On 23 November 1994, the trial court rendered a decision in favor of plaintiff Cargill, Inc.
On appeal, the Court of Appeals reversed the trial court’s decision and dismissed the
complaint. Hence, this petition.

ISSUE:

Whether the advance payment of $500,000 was released to NMC without the
submission of the supporting documents required in the  contract and the “red clause”
Letter of Credit from which said  amount was drawn.

RULING:
A review of the records shows that the trial court was correct in holding that  the
advance payment of $500,000 was released to NMC in accordance with the conditions
provided under  the “red clause” Letter of Credit from which said  amount was drawn.
The Head of the International Operations Department of the Bank of Philippine Islands
testified that the bank would not have paid the beneficiary if the required documents
were not complete.

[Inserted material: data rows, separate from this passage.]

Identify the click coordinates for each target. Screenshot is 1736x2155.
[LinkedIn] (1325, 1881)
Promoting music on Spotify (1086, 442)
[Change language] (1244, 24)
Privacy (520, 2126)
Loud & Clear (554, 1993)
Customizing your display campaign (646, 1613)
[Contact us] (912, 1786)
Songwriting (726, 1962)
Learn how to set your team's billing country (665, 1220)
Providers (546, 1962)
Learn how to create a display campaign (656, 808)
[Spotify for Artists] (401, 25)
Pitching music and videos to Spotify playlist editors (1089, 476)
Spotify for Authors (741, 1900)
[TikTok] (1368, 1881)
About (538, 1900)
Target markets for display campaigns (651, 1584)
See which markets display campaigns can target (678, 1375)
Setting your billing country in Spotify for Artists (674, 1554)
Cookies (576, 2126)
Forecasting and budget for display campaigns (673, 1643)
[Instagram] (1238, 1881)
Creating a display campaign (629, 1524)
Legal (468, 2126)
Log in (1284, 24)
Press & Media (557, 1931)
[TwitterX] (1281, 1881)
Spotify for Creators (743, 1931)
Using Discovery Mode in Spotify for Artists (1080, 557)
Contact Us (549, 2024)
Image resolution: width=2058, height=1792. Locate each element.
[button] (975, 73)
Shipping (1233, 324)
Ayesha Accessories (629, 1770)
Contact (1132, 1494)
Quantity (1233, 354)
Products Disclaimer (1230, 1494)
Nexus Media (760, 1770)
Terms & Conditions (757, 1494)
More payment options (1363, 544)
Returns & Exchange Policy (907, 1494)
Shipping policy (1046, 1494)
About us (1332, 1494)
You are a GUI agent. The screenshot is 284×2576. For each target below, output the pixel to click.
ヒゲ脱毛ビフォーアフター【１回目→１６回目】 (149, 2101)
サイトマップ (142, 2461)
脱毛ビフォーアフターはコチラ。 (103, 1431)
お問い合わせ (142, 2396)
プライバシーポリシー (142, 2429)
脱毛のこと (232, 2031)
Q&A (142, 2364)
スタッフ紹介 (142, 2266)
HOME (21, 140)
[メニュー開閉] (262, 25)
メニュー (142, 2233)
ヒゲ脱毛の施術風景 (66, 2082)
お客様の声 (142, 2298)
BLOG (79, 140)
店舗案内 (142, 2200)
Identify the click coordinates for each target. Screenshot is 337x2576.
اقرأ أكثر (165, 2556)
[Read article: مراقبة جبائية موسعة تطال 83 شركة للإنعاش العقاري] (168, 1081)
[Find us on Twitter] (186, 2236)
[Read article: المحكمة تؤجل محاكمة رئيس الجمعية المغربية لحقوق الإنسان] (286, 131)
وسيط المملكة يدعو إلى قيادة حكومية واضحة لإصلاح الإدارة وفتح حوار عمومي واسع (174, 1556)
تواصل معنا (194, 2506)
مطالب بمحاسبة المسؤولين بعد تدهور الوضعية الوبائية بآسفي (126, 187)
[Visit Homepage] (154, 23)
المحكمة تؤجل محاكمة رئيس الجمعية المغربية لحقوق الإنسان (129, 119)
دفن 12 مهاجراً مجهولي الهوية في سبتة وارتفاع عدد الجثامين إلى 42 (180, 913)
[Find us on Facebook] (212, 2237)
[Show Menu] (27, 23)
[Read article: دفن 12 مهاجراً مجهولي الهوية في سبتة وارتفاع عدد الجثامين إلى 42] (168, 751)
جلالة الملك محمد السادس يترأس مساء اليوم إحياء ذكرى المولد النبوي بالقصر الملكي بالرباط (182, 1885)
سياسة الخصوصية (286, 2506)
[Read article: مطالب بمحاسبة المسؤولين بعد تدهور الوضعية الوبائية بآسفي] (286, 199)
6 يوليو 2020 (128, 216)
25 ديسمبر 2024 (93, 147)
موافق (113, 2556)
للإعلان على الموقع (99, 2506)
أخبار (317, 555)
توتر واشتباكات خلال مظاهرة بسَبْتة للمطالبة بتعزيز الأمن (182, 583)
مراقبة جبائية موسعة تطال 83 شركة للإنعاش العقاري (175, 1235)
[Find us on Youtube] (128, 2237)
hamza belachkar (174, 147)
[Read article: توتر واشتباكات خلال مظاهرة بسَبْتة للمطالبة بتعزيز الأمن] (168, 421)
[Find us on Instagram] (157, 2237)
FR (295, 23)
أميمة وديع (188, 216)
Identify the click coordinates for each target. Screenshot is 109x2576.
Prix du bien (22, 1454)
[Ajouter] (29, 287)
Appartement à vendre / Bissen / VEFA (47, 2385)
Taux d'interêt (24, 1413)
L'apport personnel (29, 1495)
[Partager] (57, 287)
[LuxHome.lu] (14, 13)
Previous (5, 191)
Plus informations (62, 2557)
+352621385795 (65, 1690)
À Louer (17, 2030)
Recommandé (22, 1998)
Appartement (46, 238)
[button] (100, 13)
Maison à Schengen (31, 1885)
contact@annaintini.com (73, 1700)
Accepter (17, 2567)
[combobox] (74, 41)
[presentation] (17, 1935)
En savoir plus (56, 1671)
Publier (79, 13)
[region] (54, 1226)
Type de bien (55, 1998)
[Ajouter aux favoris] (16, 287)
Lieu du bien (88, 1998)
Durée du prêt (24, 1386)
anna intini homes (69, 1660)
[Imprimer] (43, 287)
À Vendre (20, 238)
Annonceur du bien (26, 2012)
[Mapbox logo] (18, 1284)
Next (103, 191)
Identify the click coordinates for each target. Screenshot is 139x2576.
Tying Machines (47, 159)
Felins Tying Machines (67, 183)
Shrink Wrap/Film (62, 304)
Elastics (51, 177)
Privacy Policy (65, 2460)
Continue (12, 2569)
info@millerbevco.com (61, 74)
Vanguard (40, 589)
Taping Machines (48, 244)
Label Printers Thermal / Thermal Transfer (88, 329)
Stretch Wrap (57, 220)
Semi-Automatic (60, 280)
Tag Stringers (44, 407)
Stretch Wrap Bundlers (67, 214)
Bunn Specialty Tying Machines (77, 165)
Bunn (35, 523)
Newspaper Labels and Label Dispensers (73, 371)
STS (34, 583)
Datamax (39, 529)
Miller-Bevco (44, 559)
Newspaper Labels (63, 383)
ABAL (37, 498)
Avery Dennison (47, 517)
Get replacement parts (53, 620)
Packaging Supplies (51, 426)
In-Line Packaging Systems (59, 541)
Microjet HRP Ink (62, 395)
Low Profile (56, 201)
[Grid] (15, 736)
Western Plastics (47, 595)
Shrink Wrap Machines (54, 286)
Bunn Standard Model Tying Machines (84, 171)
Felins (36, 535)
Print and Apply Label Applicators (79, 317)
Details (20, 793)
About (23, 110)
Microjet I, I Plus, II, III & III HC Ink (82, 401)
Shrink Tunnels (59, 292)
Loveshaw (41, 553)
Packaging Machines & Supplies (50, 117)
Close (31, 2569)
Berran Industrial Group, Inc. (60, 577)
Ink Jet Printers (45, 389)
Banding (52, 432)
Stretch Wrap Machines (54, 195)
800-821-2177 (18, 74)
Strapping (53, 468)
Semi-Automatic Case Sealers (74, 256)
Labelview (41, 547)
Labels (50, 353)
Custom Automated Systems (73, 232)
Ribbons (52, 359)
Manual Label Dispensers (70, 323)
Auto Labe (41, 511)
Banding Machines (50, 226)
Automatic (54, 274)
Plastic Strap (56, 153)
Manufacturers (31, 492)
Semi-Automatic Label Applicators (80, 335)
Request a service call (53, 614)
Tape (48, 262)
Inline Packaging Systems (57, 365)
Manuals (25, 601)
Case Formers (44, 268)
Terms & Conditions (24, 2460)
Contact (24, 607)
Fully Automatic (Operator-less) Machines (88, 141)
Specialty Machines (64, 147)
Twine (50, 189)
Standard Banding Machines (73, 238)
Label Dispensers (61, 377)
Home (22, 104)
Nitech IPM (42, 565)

It is a requisite in a documentary credit transaction that the
documents should conform to the terms and conditions of the letter of credit; otherwise,
the bank will not pay. The Head of the International Operations Department of the Bank
of Philippine Islands also testified that they received reimbursement from the issuing
bank for the $500,000 withdrawn by NMC. Thus, respondent had no legitimate reason
to refuse payment under the performance and surety bonds when NMC failed to
perform its part under its contract with petitioner.

WHEREFORE , we GRANT the petition.


G.R. No. 157009;  March 17, 2010

SULPICIO LINES, INC. vs. DOMINGO  E. CURSO, et. al.

FACTS:

On October 23, 1988, Dr. Curso boarded at the port of Manila the MV Doña Marilyn, an
inter-island vessel owned and operated by petitioner Sulpicio Lines, Inc., bound for
Tacloban City. Unfortunately, the MV Doña Marilyn sank in the afternoon of October 24,
1988 while at sea due to the inclement sea and weather conditions brought about by
Typhoon Unsang. The body of Dr. Curso was not recovered, along with hundreds of
other passengers of the ill-fated vessel. At the time of his death, Dr. Curso was 48 years
old, and employed as a resident physician at the Naval District Hospital in Naval, Biliran.
He had a basic monthly salary of P3,940.00, and would have retired from government
service by December 20, 2004 at the age of 65.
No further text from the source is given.